Task prompt:
The required output is an exact copy of the lines from the one containing "The image size is (804, 538)." through the end of the entries below, with pictures removed.

Pixel coordinate grounding data:
--------------------------------

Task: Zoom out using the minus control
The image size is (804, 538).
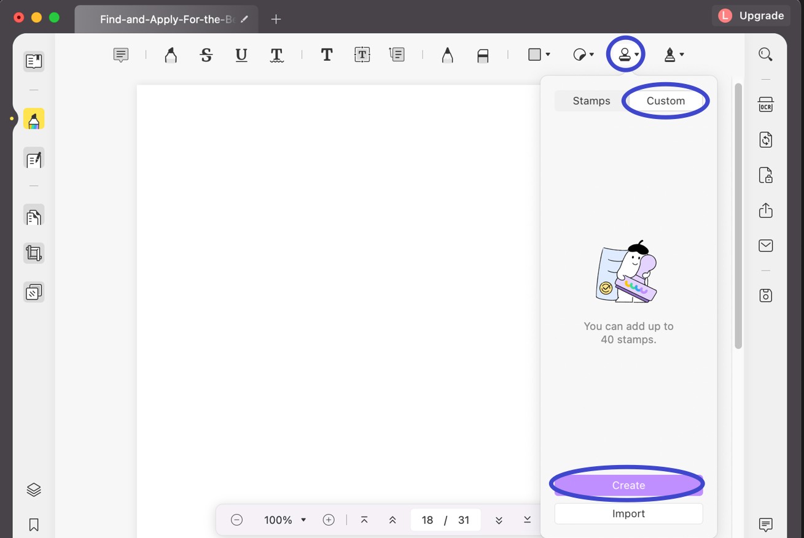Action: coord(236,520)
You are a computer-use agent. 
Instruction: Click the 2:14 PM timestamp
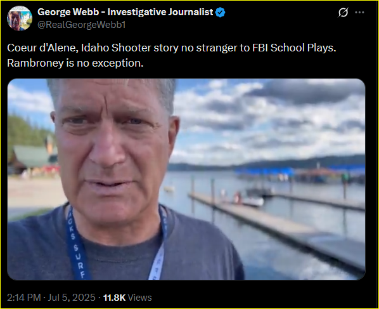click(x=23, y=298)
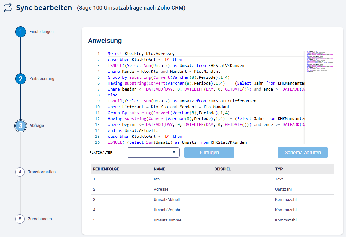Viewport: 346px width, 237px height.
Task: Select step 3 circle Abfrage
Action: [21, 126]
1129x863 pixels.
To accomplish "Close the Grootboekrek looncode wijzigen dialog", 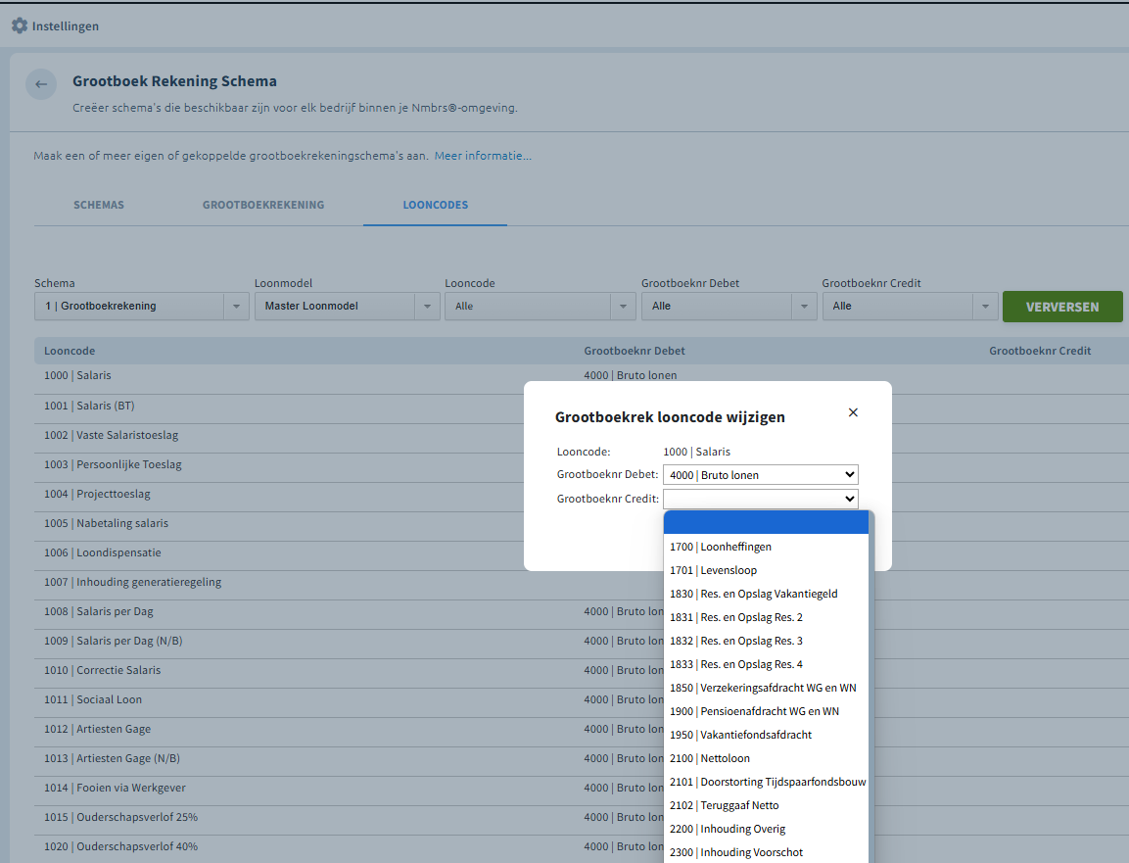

--------------------------------

Task answer:
The image size is (804, 538).
Action: coord(236,520)
You are a computer-use agent. 
Instruction: Click the 2:14 PM timestamp
click(x=23, y=298)
Viewport: 346px width, 237px height.
Task: Select step 3 circle Abfrage
Action: [21, 126]
1129x863 pixels.
To accomplish "Close the Grootboekrek looncode wijzigen dialog", 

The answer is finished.